Is There a Drug of Choice?
Because of normally sluggish self regulation as we age, pharmacological therapy should be gentle, start low and go slow, avoiding drugs that may cause hypotension (low blood pressure) upon standing or lying down (postural hypotension).

The Seventh Report of the Joint Committee on Prevention, Detection, Evaluation and Treatment of High Blood Pressure (JNC-7) recommends starting treatment with a thiazide diuretic, as it is effective, cheap and safe. Another advantage of thiazide diuretics in the elderly is the positive calcium balance. The Antihypertensive and Lipid Lowering Treatment to Prevent Heart Attack Trial (ALLHAT) suggested that low dose thiazide diuretics have a better cardiovascular protective effect than ACE inhibitors and calcium channel blockers in patients with risk factors for coronary artery disease such as enlarged left heart (LVH), diabetes mellitus (DM) type 2, previous heart attack, stroke, high blood levels of bad cholesterol, cigarette smoking or other atherosclerotic cardiovascular disease.

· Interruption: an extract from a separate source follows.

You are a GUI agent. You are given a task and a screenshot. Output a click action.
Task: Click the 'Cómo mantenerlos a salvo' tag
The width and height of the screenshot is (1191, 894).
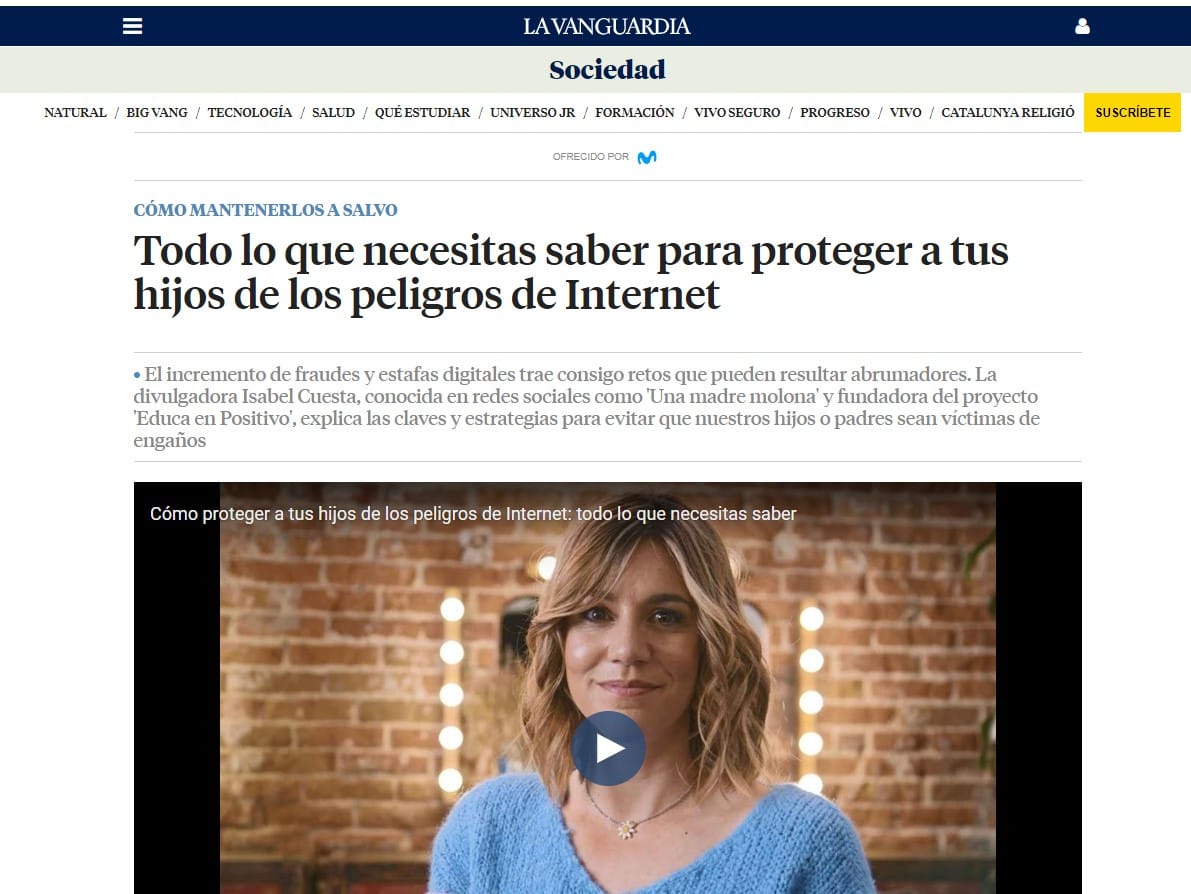[x=265, y=210]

Because of normally sluggish self regulation as we age, pharmacological therapy should be gentle, start low and go slow, avoiding drugs that may cause hypotension.

The following drugs may be preferable in certain situations:

Angiotensin converting enzyme inhibitors (ACEIs) are preferable in patients with heart failure, in patients with leaky kidneys [proteinuric chronic renal failure (CRF)] and type 1 diabetics with kidney disease. Angiotensin receptor blockers (ARBs) are effective in patients who cannot tolerate ACE inhibitors, in severe hypertension with left heart enlargement and type 2 diabetes with some kidney disease (microalbuminuria).

Beta blockers are preferred in patients with myocardial infarction (MI), as they improve survival. They are beneficial in patients with heart failure DELETION, angina and atrial fibrillation (rapid and irregular contractions of the heart muscle fibers).

Special Patients

Supine Hypertension and Orthostatic Hypotension
This is a difficult situation because treatment of one aspect complicates the other. One option is to treat supine hypertension during the night with a nitroglycerin patch and remove it in the morning before ambulation, though care must be taken in a patient who frequently needs to get up in the night to go to the bathroom.

The Very Old
Currently, the opinion is divided about patients aged 85 years and above. In the August 2003 issue of the Journal of Gerontology, Dr. J.S. Goodwin initiated a debate by reviewing evidence which showed that higher levels of systolic and diastolic blood pressures are associated with increased survival in the very old. This evidence was largely based on two population-based studies of the relationship of systolic and diastolic blood pressure level and 5-year mortality in men and women aged 85 and older.

One study enrolled 83% of the 85 and older population of Tempere, Finland (561 subjects) and the other enrolled 94% of the 85 and older population of Leiden, the Netherlends. In both studies, the chance of 5-year survival is higher in those with a SBP >200 than among those with pressures of 120-140 mm Hg. However, these studies reported all causes of mortality and did not therefore provide a clear picture of the relationship between blood pressure and mortality. Poor health status, for example, was more common in patients with low blood pressure and, after adjusting for health status, the negative effect of low blood pressure disappeared.

The results of the ongoing Hypertension in the Very Old Trial (HYVET) will provide an answer to this debate. In this trial, 2100 patients, aged 80 and older with hypertension, enrolled in indapamide+perindopril vs. placebo groups. Until the study is reported, we need to rely on clinical judgment as we treat very old patients.